My parents are too old to bring up right, this child, my child. Bring her up, please, as you seemed to have brought me up right. You did, didn’t you know? Because you made me what you were not. You set me free by my wanting to be free as you kept insisting you were not.
Dearie just died, Pangga did not know. HIV was a bit too deadly to beat.
She looks at the child, a grown-up disguised as a five-year old. The child stares back.
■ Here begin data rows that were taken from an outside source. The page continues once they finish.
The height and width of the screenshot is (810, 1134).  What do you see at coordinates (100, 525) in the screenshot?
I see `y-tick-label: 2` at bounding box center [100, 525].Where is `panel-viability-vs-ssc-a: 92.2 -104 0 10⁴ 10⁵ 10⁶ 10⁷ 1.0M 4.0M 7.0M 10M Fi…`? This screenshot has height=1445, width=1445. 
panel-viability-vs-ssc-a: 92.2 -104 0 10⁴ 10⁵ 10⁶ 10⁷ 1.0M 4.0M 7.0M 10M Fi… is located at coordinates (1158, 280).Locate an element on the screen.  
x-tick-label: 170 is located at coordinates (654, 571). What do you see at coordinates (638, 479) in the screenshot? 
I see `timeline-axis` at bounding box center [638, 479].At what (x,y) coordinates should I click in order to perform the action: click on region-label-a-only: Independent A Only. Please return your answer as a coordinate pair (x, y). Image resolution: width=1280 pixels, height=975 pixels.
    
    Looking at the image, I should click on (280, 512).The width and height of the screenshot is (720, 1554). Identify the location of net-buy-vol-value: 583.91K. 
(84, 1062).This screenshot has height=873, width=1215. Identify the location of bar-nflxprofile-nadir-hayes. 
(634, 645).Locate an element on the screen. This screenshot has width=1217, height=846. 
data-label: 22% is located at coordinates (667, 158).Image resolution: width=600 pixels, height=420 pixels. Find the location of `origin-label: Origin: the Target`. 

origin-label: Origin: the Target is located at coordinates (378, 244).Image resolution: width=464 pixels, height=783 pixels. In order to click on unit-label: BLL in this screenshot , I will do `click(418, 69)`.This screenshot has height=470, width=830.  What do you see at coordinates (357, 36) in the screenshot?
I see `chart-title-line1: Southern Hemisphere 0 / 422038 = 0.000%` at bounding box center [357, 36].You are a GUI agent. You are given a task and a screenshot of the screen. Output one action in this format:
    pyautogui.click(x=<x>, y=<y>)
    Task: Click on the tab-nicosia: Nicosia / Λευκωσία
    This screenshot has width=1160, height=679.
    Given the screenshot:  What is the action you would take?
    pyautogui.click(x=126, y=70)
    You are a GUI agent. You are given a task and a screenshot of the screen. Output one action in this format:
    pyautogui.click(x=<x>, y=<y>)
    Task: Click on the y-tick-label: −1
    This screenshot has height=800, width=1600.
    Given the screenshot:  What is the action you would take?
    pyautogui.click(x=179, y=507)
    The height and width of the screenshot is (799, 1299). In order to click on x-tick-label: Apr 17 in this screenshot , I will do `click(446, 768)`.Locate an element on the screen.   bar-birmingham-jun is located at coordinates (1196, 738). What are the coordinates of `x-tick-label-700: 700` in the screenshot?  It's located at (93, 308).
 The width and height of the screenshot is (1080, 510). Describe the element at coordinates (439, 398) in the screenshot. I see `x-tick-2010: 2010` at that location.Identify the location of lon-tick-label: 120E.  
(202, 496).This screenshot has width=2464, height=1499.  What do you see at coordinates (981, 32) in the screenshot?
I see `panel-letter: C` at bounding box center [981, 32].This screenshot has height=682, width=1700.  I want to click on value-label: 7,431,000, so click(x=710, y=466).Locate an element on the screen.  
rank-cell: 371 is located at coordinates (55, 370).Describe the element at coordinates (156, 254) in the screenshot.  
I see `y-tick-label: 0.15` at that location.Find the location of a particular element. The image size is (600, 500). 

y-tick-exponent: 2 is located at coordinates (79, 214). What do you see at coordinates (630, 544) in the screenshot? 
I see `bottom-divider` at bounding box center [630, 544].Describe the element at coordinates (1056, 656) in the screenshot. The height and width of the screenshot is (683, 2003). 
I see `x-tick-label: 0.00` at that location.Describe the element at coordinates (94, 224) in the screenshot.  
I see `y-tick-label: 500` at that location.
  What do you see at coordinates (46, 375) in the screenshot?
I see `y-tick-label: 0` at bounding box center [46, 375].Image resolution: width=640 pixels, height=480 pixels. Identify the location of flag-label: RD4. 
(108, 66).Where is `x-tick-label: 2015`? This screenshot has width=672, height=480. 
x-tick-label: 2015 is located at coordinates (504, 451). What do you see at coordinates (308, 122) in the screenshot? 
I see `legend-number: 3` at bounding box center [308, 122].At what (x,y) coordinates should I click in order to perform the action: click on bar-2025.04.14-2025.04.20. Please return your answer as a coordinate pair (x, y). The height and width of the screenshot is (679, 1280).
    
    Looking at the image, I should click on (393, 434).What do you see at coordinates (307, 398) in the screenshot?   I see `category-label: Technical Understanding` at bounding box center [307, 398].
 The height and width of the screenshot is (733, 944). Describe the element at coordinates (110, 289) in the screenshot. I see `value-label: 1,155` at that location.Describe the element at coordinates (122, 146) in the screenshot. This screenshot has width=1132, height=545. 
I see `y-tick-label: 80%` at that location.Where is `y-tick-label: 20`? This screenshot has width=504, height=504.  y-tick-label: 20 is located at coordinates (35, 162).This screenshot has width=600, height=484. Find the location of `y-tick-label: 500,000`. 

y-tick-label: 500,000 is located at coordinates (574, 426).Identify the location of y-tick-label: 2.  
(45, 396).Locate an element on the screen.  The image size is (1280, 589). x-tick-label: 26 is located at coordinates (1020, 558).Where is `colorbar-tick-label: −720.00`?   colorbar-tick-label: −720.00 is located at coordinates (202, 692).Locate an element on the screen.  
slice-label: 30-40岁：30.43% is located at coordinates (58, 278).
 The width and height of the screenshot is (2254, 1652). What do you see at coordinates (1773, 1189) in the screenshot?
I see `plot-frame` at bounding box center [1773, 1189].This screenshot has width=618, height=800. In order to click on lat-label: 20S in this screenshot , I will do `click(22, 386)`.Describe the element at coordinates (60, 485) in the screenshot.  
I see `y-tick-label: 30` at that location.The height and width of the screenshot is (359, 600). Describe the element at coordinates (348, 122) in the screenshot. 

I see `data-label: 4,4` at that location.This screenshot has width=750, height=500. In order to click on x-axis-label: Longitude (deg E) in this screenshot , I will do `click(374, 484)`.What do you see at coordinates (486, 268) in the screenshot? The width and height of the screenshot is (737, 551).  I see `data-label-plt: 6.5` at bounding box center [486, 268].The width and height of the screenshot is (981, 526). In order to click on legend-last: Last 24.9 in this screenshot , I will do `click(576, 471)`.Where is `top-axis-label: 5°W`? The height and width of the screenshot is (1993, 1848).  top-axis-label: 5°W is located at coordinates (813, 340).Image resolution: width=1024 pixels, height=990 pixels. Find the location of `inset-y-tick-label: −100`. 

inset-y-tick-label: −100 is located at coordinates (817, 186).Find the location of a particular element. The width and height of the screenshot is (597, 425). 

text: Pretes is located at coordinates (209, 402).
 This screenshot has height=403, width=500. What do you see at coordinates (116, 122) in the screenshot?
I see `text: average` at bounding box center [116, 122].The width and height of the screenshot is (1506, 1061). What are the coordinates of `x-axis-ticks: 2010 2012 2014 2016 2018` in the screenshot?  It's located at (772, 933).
How did she call you? Pangga lifts a remembered Dearie curl.
Hivang. The little girl lisps!
Pangga drops the curl. Also her jaws. But that is the inverted ang HIV! Pangga starts to say so, but she bits her lips, her tongue.
Buth HIVang ith the inverthed ang HIV, Mom thsaid so. The child lisps out Pangga’s thoughts. You may call me Hibang. Am gonna be a Filipina like you, dey ba?
Now, the truth begins to dawn on Pangga. Dearie, like this one, had always read her mind. Suddenly her tears start to flow. Napakaboba ko talaga. And so dense. Dearie was the bright one, and the sensitive one. I thought she was only my only friend. She was more. She was keeping me company all throughout, holding my hand through the other side of my cell.
She bents her head while she cries. She sees the child’s feet. They look too plump for her wee size. She drops down to her knees. Are your toes okay? Do they hurt when I pinch them like this?
Of courth, they hurth when you pinch them, thsilly! Am noth wearing shoes, justh fliplops! Both giggle. And Hibang cuffs Pangga on the arm.